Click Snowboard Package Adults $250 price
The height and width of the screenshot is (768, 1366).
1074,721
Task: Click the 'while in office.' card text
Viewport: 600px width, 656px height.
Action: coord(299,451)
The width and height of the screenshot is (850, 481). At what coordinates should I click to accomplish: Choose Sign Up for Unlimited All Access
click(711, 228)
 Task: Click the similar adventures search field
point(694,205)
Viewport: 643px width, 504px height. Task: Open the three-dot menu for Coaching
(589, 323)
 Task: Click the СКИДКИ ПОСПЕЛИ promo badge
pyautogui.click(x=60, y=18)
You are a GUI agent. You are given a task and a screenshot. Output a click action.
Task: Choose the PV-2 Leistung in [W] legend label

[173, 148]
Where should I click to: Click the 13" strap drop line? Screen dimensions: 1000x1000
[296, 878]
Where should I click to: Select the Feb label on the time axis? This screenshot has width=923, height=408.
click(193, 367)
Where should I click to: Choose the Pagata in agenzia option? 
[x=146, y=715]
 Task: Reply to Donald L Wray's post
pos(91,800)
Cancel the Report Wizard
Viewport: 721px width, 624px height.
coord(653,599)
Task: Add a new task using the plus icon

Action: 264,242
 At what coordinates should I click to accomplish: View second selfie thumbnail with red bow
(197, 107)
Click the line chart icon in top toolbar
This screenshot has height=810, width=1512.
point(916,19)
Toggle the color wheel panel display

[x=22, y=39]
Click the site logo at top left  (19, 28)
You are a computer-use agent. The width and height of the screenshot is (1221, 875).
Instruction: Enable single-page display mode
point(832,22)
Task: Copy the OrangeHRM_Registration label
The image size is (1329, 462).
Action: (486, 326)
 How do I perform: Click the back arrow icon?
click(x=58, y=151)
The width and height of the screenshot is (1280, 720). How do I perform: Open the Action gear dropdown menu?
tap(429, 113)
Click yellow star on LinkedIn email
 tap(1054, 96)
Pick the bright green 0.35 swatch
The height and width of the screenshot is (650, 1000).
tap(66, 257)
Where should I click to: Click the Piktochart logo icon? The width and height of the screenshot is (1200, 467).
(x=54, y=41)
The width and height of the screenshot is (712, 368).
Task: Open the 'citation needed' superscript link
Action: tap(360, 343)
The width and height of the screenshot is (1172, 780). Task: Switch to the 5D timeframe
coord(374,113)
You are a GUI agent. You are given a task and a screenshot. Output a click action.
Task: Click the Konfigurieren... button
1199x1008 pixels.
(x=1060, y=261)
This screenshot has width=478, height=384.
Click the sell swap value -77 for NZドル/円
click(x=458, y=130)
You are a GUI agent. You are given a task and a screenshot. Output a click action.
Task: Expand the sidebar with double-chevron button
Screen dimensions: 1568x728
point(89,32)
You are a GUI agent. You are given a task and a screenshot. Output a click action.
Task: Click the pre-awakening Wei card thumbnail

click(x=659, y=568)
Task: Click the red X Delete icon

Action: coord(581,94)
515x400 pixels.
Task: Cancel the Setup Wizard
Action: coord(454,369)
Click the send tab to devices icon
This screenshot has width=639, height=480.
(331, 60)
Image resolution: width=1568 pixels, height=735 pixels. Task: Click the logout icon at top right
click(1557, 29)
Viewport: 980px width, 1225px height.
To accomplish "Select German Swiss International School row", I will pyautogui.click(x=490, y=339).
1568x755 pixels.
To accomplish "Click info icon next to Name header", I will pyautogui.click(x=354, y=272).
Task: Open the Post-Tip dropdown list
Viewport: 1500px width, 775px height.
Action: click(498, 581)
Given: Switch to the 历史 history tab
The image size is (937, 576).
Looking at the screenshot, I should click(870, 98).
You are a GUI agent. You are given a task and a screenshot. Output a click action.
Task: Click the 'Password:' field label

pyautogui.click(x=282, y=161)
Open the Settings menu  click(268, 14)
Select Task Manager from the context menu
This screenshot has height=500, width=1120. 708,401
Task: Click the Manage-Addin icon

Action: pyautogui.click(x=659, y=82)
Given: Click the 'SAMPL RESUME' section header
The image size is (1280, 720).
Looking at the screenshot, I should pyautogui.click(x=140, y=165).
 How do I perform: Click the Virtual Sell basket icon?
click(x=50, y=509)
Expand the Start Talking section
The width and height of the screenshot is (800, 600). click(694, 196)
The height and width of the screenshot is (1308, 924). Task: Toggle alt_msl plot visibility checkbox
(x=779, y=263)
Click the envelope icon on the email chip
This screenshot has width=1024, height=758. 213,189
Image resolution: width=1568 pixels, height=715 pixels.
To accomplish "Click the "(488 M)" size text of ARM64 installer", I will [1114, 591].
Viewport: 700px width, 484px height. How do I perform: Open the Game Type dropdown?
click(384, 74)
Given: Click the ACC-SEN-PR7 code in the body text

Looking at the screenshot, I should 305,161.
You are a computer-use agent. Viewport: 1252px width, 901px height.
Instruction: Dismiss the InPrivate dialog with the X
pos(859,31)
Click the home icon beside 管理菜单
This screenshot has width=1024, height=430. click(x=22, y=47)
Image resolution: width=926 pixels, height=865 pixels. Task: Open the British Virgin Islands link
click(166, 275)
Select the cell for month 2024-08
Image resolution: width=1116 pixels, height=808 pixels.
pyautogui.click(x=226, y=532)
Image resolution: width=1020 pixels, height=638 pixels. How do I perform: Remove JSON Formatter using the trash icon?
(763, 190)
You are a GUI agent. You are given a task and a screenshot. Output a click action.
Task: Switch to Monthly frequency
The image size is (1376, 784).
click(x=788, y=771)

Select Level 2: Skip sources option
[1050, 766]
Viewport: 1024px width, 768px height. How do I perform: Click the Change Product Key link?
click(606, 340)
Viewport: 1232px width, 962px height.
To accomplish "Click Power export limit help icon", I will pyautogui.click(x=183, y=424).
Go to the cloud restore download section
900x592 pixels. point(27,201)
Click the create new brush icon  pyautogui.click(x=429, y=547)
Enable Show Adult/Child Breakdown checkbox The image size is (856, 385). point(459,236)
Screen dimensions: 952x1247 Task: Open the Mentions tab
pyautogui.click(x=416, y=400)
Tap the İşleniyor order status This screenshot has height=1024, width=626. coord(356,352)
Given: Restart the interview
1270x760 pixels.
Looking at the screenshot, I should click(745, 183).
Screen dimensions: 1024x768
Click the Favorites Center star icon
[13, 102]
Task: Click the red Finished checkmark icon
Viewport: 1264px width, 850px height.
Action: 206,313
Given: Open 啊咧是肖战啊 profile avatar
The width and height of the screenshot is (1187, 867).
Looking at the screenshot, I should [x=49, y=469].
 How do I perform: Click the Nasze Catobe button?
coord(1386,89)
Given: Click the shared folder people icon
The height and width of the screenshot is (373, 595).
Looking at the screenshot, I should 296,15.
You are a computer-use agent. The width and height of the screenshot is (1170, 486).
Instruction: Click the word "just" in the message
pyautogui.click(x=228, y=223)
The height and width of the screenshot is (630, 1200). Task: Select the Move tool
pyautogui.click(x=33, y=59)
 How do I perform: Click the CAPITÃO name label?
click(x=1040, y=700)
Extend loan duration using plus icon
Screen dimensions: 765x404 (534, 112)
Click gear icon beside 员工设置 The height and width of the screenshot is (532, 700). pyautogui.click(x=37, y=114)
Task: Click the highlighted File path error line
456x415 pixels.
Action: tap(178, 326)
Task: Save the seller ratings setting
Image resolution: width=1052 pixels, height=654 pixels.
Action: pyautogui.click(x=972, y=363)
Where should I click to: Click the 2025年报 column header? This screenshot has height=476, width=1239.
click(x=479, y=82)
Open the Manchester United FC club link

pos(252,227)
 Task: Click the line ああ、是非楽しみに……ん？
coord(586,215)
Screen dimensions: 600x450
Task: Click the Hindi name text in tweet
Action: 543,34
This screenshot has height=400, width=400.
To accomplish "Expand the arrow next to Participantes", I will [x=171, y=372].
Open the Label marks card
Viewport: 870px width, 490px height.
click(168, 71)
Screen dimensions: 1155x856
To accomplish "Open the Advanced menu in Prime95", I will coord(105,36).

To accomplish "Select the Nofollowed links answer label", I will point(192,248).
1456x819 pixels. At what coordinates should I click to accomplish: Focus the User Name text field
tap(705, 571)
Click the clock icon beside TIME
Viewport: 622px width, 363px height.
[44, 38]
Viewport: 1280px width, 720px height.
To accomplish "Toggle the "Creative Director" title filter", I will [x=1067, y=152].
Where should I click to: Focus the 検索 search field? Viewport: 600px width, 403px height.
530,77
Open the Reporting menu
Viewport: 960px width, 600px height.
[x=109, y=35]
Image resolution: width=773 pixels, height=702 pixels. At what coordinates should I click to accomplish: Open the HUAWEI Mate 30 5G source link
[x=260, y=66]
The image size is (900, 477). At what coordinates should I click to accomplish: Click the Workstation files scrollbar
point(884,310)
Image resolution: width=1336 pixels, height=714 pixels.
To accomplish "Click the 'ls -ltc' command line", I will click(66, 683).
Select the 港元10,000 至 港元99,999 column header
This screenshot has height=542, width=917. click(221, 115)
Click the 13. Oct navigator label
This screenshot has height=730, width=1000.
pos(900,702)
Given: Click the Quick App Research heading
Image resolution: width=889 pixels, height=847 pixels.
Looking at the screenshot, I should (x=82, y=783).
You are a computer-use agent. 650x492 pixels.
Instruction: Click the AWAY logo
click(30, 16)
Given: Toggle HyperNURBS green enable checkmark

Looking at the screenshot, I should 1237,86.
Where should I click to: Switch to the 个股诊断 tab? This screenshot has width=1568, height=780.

### PROBLEM DESCRIPTION
Report each line of the material in which the string "computer" occurs.

### WRITTEN ANSWER
You are a computer-use agent. The width and height of the screenshot is (1221, 875).
You are a computer-use agent. Viewport: 1252px width, 901px height.
You are a computer-use agent. The width and height of the screenshot is (1170, 486).
You are a computer-use agent. 650x492 pixels.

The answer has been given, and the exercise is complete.